Thou art incomprehensible

Father in Heaven! Thou art incomprehensible in Thy creation;
Thou livest afar off in a light which no one can penetrate and if we recognize Thee in Thy providence,
our knowledge is feeble and veils Thy splendor,
Thou who are incomprehensible in Thy splendor.
But Thou art still more incomprehensible in Thy grace and in Thy mercy.
What is man that Thou art mindful of him,
Thou Infinite One—but even more, what is the son of a fallen race, that yea Thou wouldst visit him, Thou Holy One;
yea what is the sinner that Thy Son wouldst come into the world because of him,
not to judge but to save,
not to make known His own dwelling place so that the lost might seek Him,
but in order to seek out that which is lost,
having no dens such as wild beasts have,
having no place on which to lay his head,
knowing hunger in the desert, thirst on the Cross.

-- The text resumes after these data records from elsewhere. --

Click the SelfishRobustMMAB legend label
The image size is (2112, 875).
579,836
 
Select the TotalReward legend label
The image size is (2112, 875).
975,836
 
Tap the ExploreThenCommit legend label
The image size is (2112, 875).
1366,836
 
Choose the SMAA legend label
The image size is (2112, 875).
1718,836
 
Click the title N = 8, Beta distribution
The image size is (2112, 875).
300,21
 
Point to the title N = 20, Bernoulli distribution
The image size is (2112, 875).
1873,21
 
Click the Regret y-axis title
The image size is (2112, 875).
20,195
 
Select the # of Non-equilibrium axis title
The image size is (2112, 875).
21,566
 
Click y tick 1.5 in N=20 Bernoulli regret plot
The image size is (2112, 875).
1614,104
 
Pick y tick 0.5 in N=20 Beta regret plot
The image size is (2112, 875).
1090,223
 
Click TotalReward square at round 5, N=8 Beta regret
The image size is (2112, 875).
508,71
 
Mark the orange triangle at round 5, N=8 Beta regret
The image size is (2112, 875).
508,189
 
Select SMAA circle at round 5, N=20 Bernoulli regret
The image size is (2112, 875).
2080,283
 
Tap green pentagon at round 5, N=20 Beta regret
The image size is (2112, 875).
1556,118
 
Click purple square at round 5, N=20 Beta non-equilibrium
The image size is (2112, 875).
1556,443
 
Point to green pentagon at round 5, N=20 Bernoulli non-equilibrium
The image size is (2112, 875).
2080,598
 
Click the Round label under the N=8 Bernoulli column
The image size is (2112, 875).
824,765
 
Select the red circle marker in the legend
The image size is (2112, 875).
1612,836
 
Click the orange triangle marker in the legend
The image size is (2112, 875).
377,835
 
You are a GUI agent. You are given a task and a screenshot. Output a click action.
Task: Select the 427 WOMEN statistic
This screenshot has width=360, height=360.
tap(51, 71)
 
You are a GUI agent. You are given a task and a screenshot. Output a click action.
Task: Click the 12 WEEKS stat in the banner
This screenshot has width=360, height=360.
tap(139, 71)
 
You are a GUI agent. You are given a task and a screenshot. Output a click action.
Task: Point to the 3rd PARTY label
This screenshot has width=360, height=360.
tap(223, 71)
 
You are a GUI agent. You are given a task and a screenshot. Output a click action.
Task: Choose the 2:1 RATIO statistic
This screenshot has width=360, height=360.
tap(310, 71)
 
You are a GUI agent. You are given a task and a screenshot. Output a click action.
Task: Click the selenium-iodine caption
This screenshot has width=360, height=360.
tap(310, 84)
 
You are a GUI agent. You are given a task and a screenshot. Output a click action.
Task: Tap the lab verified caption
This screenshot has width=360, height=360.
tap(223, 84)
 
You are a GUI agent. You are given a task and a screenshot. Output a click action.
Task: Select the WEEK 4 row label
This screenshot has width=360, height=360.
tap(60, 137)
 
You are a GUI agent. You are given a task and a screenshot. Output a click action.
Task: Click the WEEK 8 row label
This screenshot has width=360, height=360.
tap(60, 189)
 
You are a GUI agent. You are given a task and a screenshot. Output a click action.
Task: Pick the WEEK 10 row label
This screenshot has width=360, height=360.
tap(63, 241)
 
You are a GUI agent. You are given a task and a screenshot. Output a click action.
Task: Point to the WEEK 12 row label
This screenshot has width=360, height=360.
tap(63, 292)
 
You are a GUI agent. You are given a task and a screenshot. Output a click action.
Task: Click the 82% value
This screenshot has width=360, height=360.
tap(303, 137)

Lord, Father of compassion! What is man able to do for such great benefits;
he is not even able to give Thee thanks without Thee.
Teach us then the humble discernment of true intelligence that,
as a broken heart sighs under the weight of its guilt.
saying in its sorrow: "It is impossible! it is impossible that God is able to show such compassion,"
so that the one who appropriates this assurance in faith must also say in his joy,
"it is impossible."
If death too seemed to separate those who love one another and again they were given to each other,
their first cry at the moment of their reunion would be, "it is impossible."
And this joyous message of Thy compassion, Father in Heaven, even if man has heard it since his tender infancy, is not for that the less incomprehensible!
And even if man meditates on it day by day, it does not become for that less incomprehensible!
Was then Thy incomprehensible mercy like that of a man, which disappeared on closer acquaintance,
like the happiness of those who loved each other once in days of old incomprehensible (then) but not any more.
O torpid human reason!
O guileful earthly wisdom!
O cold thought of slumbering faith!
O miserable forgetfulness of the cold heart!
No, Lord, keep Thou everyone who believes in Thee
in the proper humble understanding and deliver him from evil.

Søren Kierkegaard was a Danish philosopher whose meditations, journals, and sermons were catalysts for the Christian existentialist movement. A large portion of his prayers in his journals have been edited by Perry D. LeFevre into a lovely edition with a detailed introduction called The Prayers of Kierkegaard (University of Chicago Press, 1956), from which this prayer has been taken.